*** Document section ***

Homily for Pentecost Sunday
A violin made by the 17th century Antonio Stradivari came on the market in London. It was valued at $7 million dollars. Two points made it valuable: firstly it's a Stradivari and secondly in 200 years it had been hardly played. The Holy Spirit is our Stradivari. He has restyled us with His graces at Baptism and Confirmation. But we don't make use of them.
Everyone Mother Teresa told us is a pencil in God's hand. But He gets little writing from most of us.
We Westerners should blush at today's Pentecost. Two thousand years ago our ancestors worshipped trees. They attempted to stay warm without fire in damp caves. They hadn't yet invented the wheel. But this was not the case with the sophisticated people of India, the Middle East, and North Africa. They were lining up by the thousands waiting patiently to be baptized with the Holy Spirit by the Apostles & Co.
The Pentecost story comes out of Acts of the Apostles. Its nimble prose is almost a daily history of the early Church. The Acts are a historian's delight.
The word Pentecost is borrowed by us from the Jews. So too are other elements in our Liturgy. We owe much to the Jews and their genius. We even borrowed Jesus from them. If Christians are anti-Semites, they are guilty of short memories.
Originally Pentecost was a great Jewish feast. The Jews never took any gift from God for granted. They spent quality time thanking God for the first crops. The holy day was celebrated fifty days after Passover.
We celebrate Pentecost fifty days after the Resurrection of Christ. We salute not the appearance of tomatoes in our gardens but rather the arrival of the Holy Spirit on the founding members of Christianity. Today our Christian ancestors were confirmed in the Spirit. The terrible beauty that is the international Church was born. Is there any wonder we shoot off liturgical fireworks at Pentecost?
At the point we discuss, the Jesus followers were leaderless. They were scared. They were short on bodies but not brains. They numbered one hundred forty timid souls - the apostles, Mary, and unnamed individuals. This was hardly a group equipped to take over the world. They clung to each other like fly paper. They were in the large room which had been the scene of the Last Supper.

*** End of Document section ***
*** Supplied records ***

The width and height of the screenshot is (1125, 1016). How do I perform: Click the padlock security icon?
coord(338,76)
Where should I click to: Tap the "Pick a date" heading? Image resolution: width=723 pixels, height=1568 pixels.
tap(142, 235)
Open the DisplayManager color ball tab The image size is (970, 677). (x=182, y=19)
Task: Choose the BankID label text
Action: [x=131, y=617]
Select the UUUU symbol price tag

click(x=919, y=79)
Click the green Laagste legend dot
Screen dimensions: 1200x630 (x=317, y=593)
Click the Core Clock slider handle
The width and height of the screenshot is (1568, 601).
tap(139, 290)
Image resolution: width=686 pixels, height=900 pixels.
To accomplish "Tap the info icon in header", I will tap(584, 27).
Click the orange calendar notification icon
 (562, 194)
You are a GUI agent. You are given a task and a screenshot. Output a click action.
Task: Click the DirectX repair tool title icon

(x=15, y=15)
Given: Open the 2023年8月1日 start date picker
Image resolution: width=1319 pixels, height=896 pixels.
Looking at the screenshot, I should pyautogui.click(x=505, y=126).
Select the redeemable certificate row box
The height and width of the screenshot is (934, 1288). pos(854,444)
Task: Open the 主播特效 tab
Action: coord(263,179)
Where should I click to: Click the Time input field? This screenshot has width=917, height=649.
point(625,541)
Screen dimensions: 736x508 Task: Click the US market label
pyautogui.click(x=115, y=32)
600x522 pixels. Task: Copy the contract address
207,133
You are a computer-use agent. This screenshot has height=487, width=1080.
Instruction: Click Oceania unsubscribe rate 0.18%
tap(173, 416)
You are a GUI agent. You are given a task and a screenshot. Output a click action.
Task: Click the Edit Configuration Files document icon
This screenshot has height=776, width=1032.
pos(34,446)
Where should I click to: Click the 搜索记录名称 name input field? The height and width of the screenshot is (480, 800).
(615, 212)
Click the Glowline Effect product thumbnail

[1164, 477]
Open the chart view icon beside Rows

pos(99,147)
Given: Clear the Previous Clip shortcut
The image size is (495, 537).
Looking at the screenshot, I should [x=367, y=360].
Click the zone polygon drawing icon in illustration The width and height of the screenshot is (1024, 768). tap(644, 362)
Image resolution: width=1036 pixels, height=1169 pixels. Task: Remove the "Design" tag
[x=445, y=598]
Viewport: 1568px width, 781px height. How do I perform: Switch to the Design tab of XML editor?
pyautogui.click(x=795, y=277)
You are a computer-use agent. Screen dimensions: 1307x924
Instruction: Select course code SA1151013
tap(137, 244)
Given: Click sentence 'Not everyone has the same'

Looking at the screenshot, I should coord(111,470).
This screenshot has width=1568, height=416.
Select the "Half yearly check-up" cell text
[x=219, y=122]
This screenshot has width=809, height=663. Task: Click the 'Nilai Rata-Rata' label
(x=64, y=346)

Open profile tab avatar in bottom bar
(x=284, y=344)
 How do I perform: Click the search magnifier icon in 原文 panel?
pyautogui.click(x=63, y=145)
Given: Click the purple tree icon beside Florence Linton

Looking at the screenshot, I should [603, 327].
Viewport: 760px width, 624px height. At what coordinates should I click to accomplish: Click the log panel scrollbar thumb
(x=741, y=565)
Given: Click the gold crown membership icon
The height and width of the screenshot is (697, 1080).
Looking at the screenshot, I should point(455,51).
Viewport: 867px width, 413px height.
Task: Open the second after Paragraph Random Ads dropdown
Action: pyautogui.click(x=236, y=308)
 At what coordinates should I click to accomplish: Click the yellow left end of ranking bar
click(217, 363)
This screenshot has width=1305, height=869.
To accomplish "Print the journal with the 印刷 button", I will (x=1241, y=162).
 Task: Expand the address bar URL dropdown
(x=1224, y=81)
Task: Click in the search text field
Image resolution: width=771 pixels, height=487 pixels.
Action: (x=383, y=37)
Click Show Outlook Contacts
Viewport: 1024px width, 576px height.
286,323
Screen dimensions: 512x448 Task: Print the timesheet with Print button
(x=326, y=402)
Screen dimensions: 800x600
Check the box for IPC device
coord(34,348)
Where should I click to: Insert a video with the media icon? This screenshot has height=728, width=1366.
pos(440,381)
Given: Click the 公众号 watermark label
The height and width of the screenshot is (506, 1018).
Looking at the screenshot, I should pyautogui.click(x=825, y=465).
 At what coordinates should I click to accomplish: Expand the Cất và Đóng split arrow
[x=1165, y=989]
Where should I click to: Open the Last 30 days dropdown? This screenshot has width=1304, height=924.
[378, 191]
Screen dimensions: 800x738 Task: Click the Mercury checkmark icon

*** End of Supplied records ***

◆ Parts of the exercise ◆
1 > Could you set down the Pentecost homily word for word from "The Pentecost story" to "of short memories."?
2 > Which places does the Pentecost homily name as home to the sophisticated people who lined up to be baptized?

◆ Solutions for each task ◆
1 >
The Pentecost story comes out of Acts of the Apostles. Its nimble prose is almost a daily history of the early Church. The Acts are a historian's delight.
The word Pentecost is borrowed by us from the Jews. So too are other elements in our Liturgy. We owe much to the Jews and their genius. We even borrowed Jesus from them. If Christians are anti-Semites, they are guilty of short memories.

2 > India, the Middle East, and North Africa